The required output is the exact run of lines in the listing below from the line holding "Given: Open AI Hub in sidebar" through the line holding "Viewport: 625px width, 298px height.", with no pictures.

**Given records:**
┌──

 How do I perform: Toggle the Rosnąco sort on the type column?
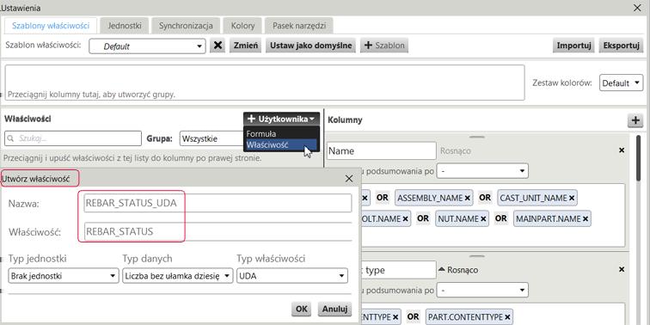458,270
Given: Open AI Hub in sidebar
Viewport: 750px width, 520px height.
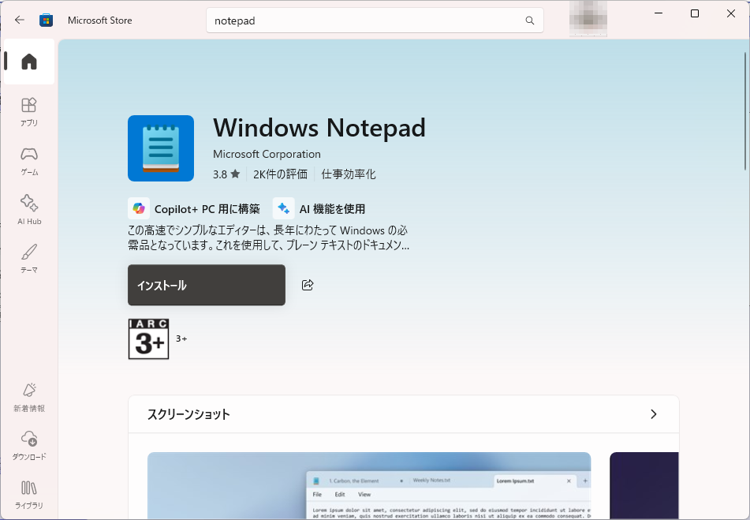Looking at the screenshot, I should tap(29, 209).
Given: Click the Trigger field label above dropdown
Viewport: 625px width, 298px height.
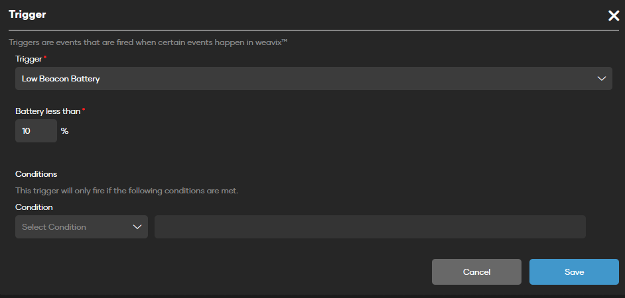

└──
┌──

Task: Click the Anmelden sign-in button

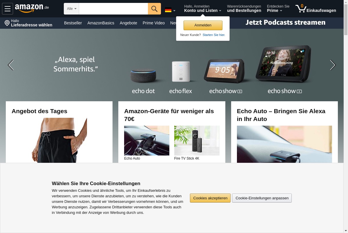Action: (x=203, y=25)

└──

**Exercise answer:**
Given: Open AI Hub in sidebar
Viewport: 750px width, 520px height.
Looking at the screenshot, I should tap(29, 209).
Given: Click the Trigger field label above dropdown
Viewport: 625px width, 298px height.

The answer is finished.